Passage provided ::
____
Peterborough Perkins factory chemical alert caused by 'dehydrating acid'
- 20 February 2014
- From the section Cambridgeshire
A chemical alert at a Cambridgeshire factory which led to a controlled explosion being carried out was caused by dehydrating acid, the firm said.
Nearly 100 workers were evacuated from Perkins at Peterborough early on Wednesday when picric acrid was found in an "unstable" state.
Nearby residents were told to stay indoors while RAF Wittering experts detonated the chemical.
Perkins said operations had since returned to normal.
Peterborough is the headquarters of Perkins, which makes diesel and gas engines for industrial, construction and agricultural machines.
Cambridgeshire Police said 250g (8.8oz) of the explosive trinitrophenol, otherwise known as picric acid, was safely detonated at just before 08:00 GMT on Wednesday.
____
Dataset content ::
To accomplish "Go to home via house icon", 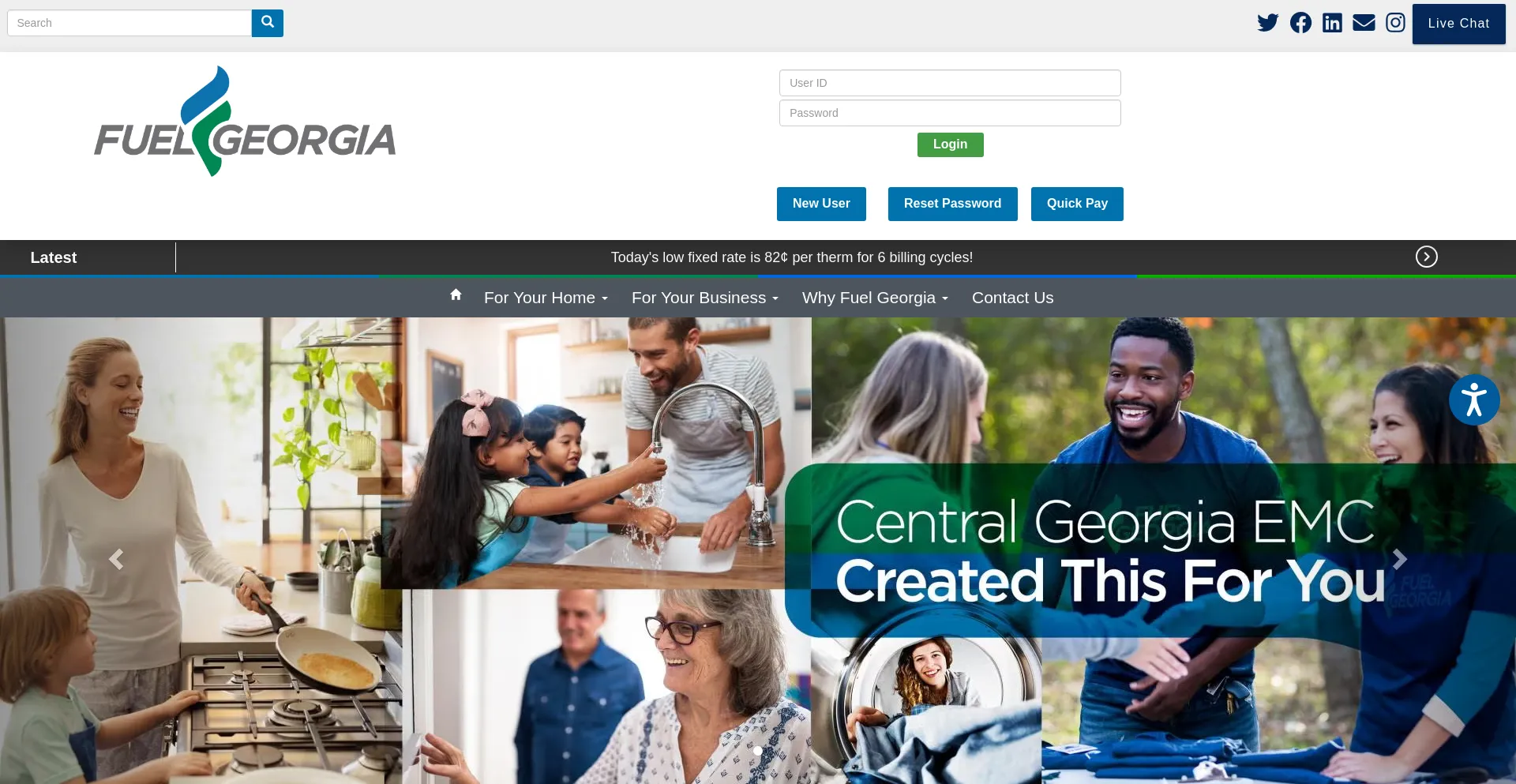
____
Required tasks ::
1. Please answer these questions using the Perkins factory report:
(a) How many workers were evacuated from the factory?
(b) Experts from where detonated the chemical?
(c) What amount of picric acid did Cambridgeshire Police say was detonated?
2. Continue the Perkins factory report from its last sentence.

Answers provided ::
1.
(a) Nearly 100
(b) RAF Wittering
(c) 250g (8.8oz)

2.
A spokeswoman for Perkins said: "It was discovered that some picric acid was potentially dehydrated on site. In a dehydrated state, it is potentially explosive.
"We use the picric acid in our materials analysis work. At this point, it isn't clear whether the material was actually in an explosive state. We are still investigating.
"The material was in a closed container and in a secure laboratory at the facility. The appropriate authorities were alerted and able to assist with the situation."
An RAF Wittering spokesman said a "small quantity" of the chemical, which has a "legitimate" industrial use, was detonated by its explosive ordinance team.